Le peuple était mature

La commémoration du 1er Novembre 1954 donne chaque fois lieu à nombre d’écrits publiés dans la presse consistant en souvenirs personnels d’acteurs encore vivants, entretiens avec des historiens confirmés et articles de journalistes ainsi que des émissions et documentaires à la télévision. L’objectif est de maintenir le rayonnement du message de Novembre, particulièrement vers les jeunes soumis à un matraquage idéologique qui ne dit pas son nom, amplifié par les technologies envahissantes de la communication. Le 1er Novembre n’est pas n’importe quelle date sur le calendrier ; il symbolise la renaissance de l’Etat algérien et nous rappelle le génie dont a fait preuve un groupe de militants qui avait compris que l’heure de la libération avait sonné. Il est vrai qu’il y eut, avant, le 8 Mai 1945, qui fut le prélude à l’action décisive engagée le 1er Novembre 1954. La revendication de l’indépendance était déjà dans l’air. Entre le 8 mai 1945 et le 1er novembre 1954, ce fut le temps que les enfants et adolescents témoins des horreurs de l’armée coloniale gagnent en maturité. En 1952, une première tentative de créer un large rassemblement à travers le Front algérien pour la défense et le respect des libertés (FADRL) n’avait pu aboutir. Mais elle traduisait bien le grand potentiel de mobilisation au niveau du peuple algérien qui était mûr et prêt pour une action décisive.

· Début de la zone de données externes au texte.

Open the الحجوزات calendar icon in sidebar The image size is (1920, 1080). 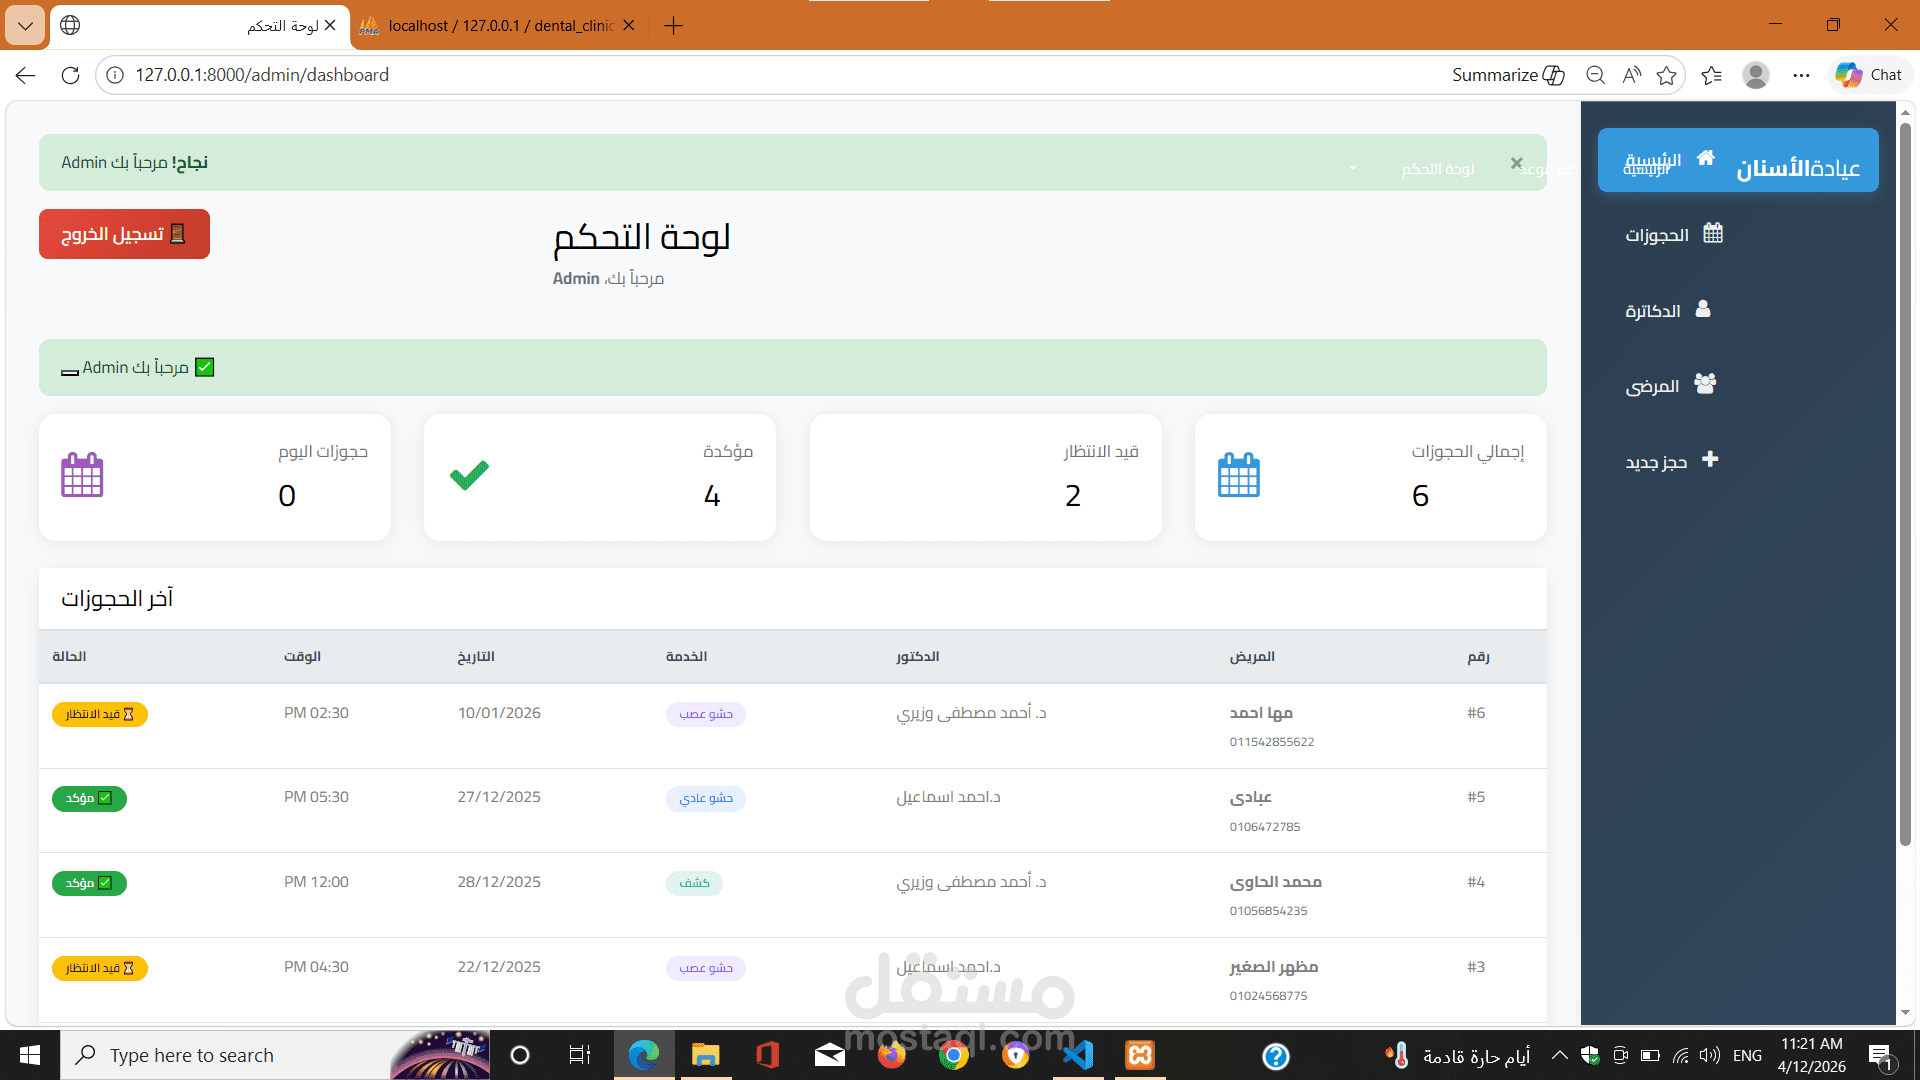(x=1712, y=234)
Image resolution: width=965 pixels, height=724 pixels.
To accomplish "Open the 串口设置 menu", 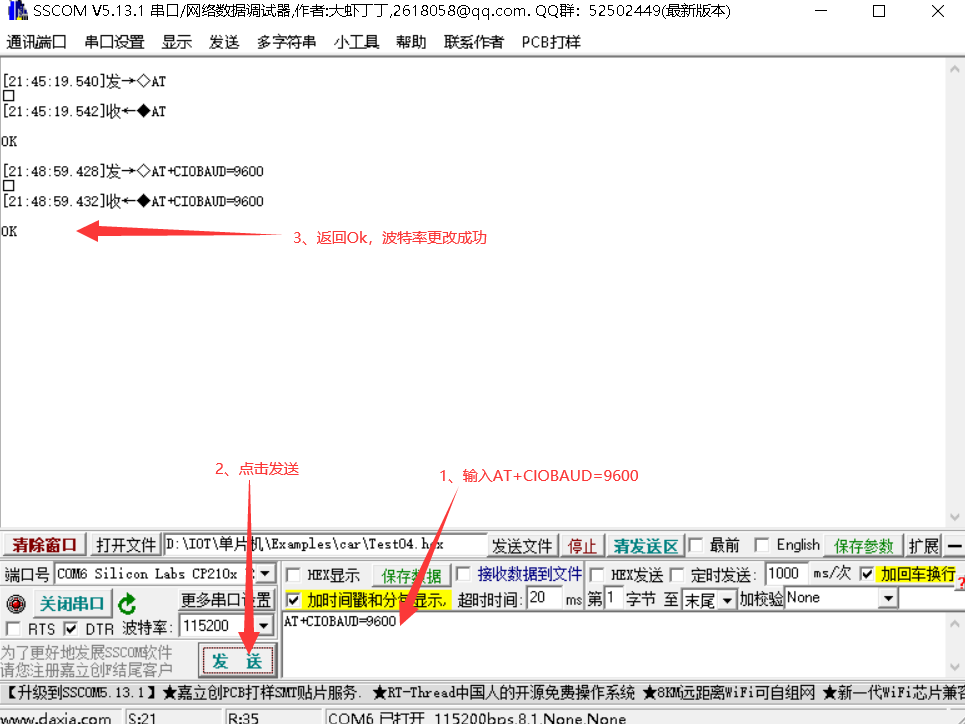I will click(x=112, y=42).
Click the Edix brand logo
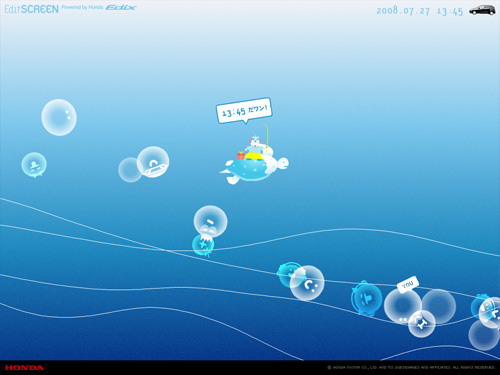The image size is (500, 375). 121,7
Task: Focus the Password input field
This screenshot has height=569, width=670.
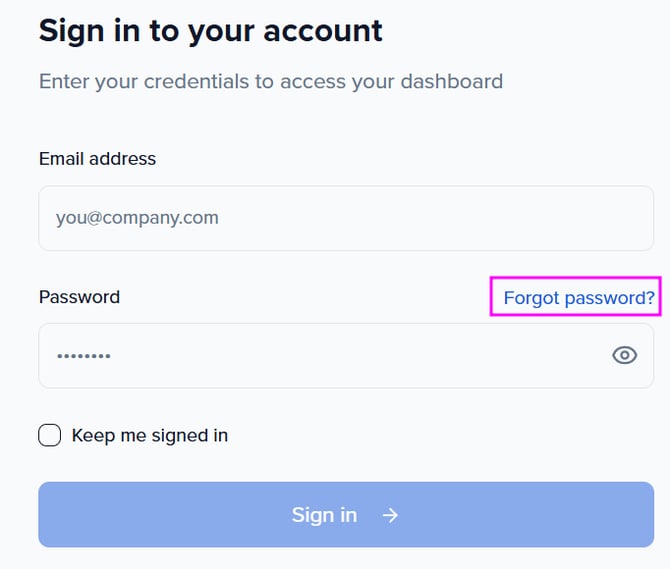Action: coord(320,355)
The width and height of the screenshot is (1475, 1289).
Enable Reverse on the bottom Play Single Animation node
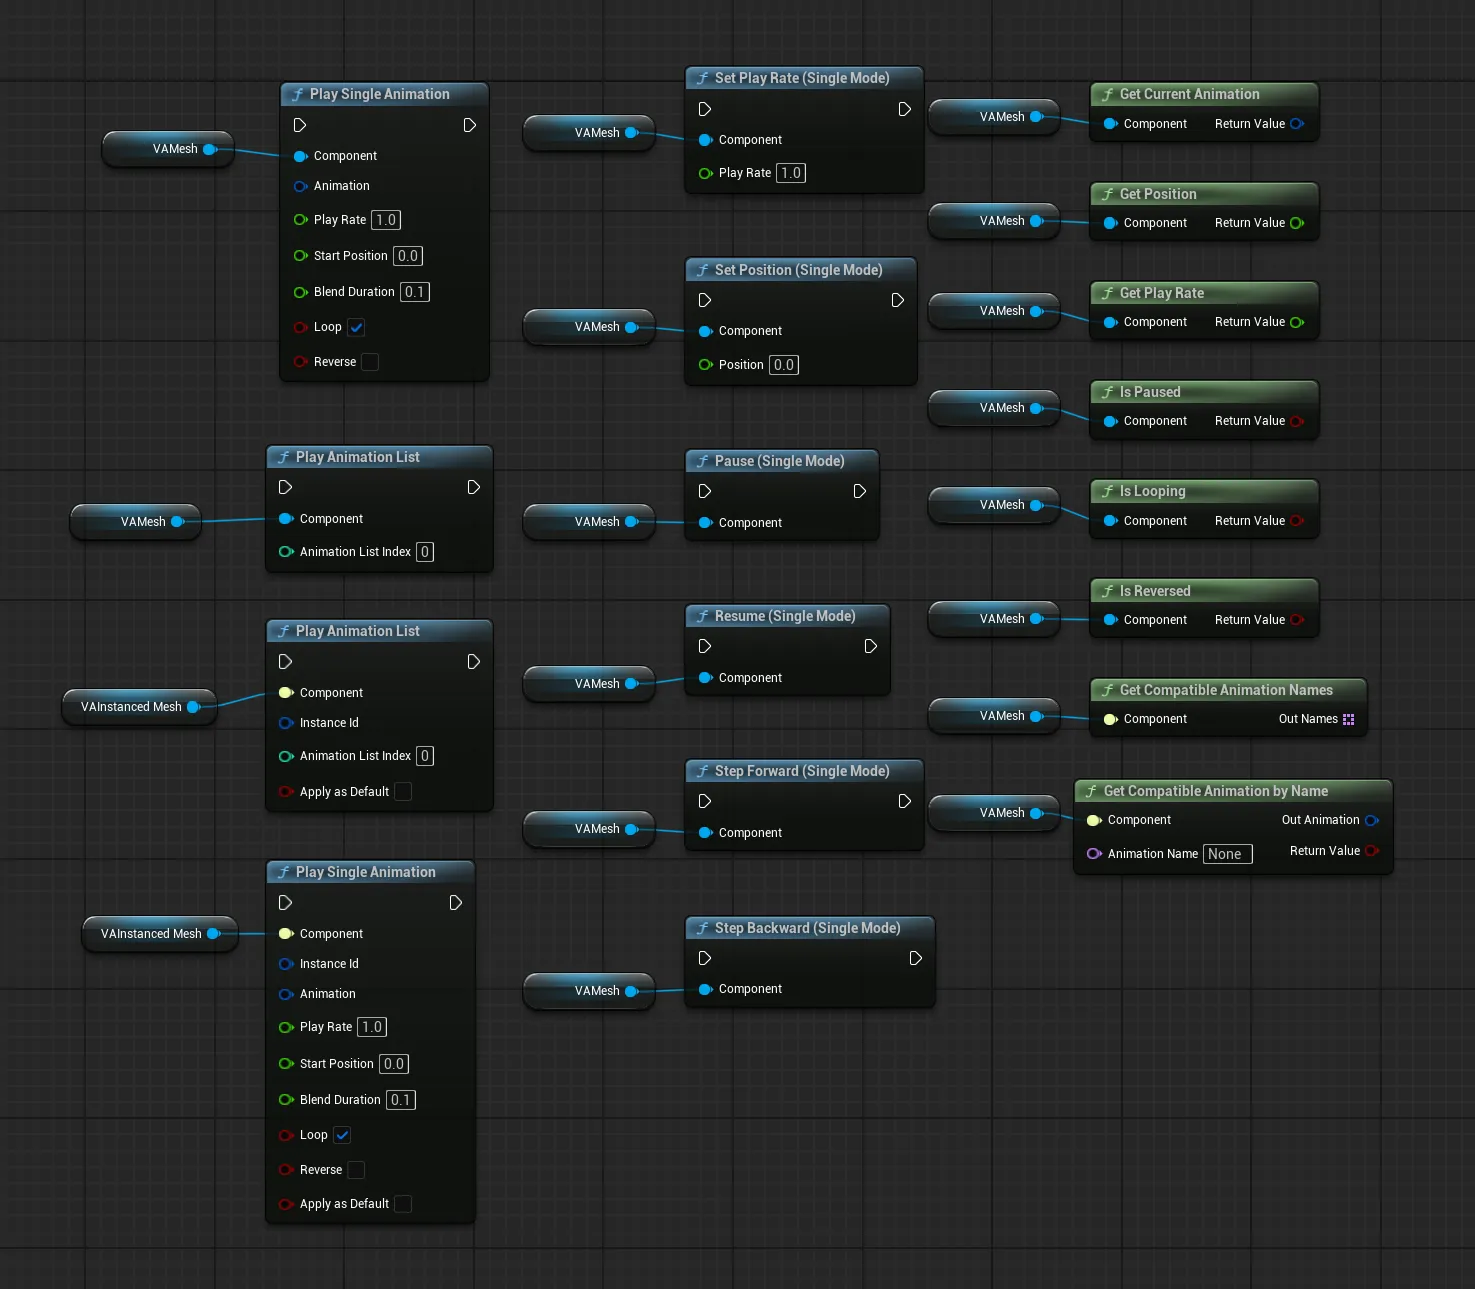click(356, 1170)

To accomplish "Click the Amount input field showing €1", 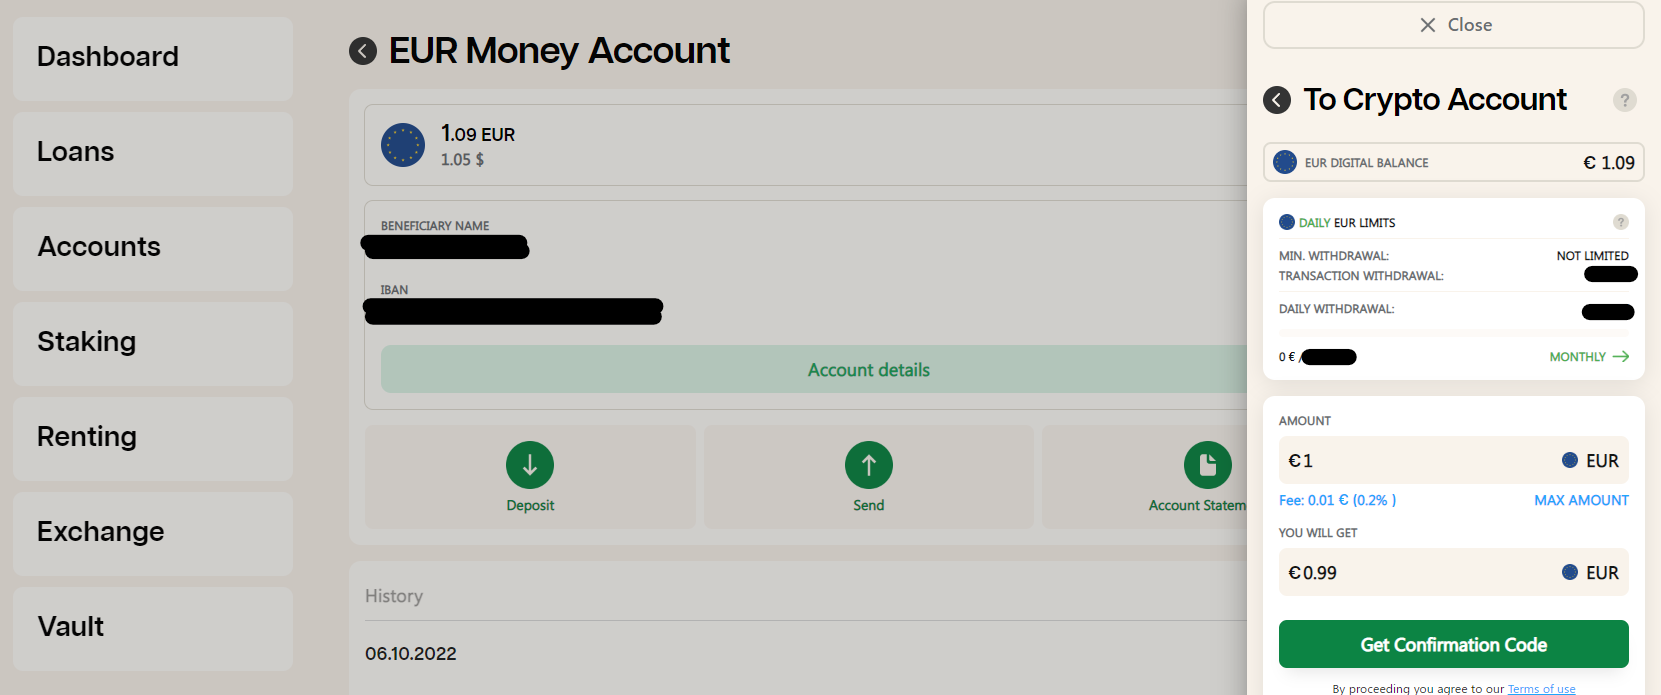I will (1454, 461).
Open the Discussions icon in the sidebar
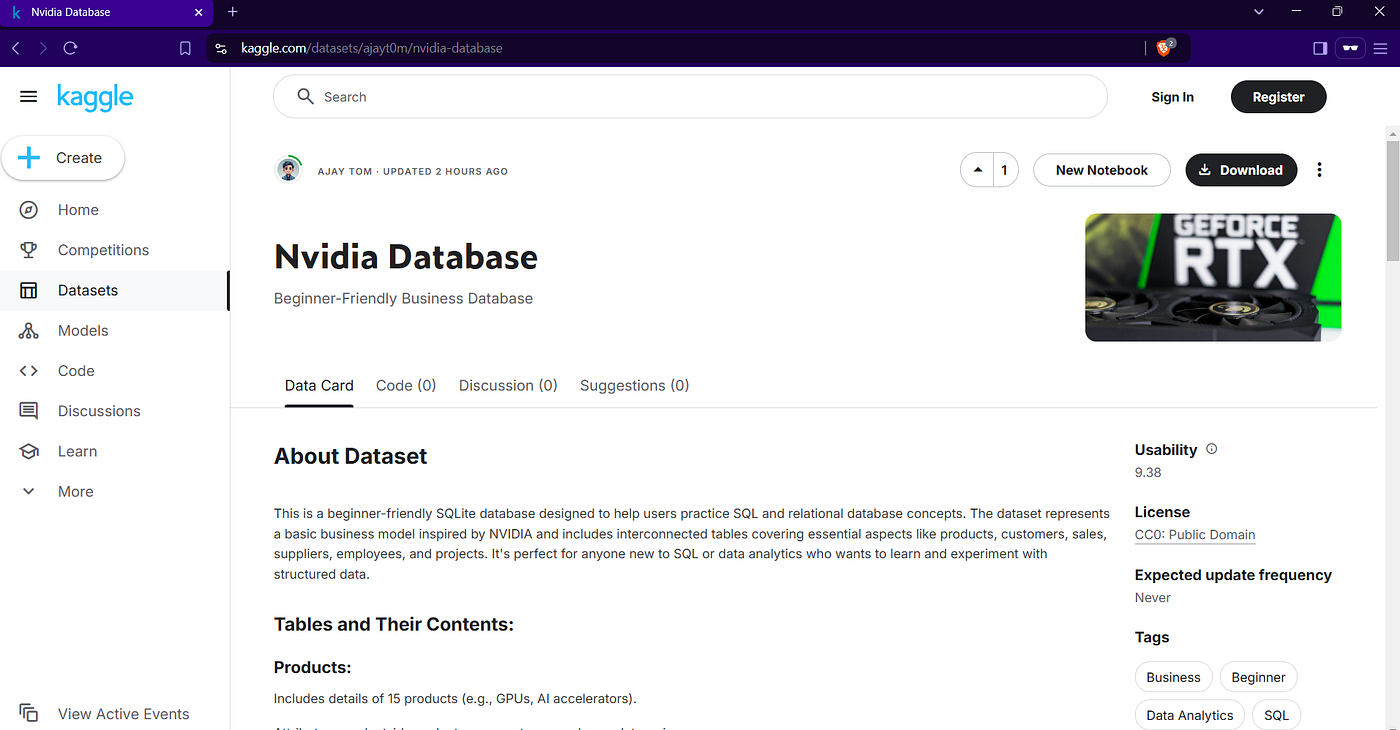This screenshot has height=730, width=1400. point(29,411)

Le travail politique obstiné et titanesque a fini par faire émerger la génération qui a senti qu’elle pouvait porter le coup fatal au colonialisme. C’est elle qui déclencha la guerre de Libération, menée ensuite jusqu’à la victoire finale, essentiellement par les jeunes. Le choix du moment n’était pas du tout fortuit. Rappelons-nous le contexte : trois mois avant, la France avait subi à Dien Bien Phu, au Vietnam, une défaite qui est restée, depuis, dans l’histoire comme un haut fait de la lutte d’émancipation des peuples. C’était également le mouvement du non-alignement, force anticoloniale par excellence, qui commençait à voir le jour. Dès leur premier texte, l’appel du 1er Novembre, les dirigeants de la révolution algérienne ont donné à leur action un contenu humaniste qui explique l’adhésion de nombreux Algériens d’origine européenne, non seulement à l’action politique, mais aussi directement à la lutte armée. 58 ans après, beaucoup de promesses du 1er Novembre 1954 sont devenues réalité, mais nous sommes encore loin d’honorer le sacrifice de nos martyrs.
Cherif Brahmi
 

Commentaires

    Ezzine
    2 novembre 2012 - 14 h 21 min

    C’est bien beau tout cela
    C’est bien beau tout cela mais quand faut-il faire apprendre réellement à nos enfants à l’école l’histoire de l’Algérie. Le sacrifice de nos martyrs ne sera honoré que lorsque la présente génération aura accompli sérieusement son devoir national. La France coloniale, elle, continue, par l’intermédiaire de ses appendices, depuis l’indépendance, à falsifier l’histoire de notre pays sans aucune réaction de notre part.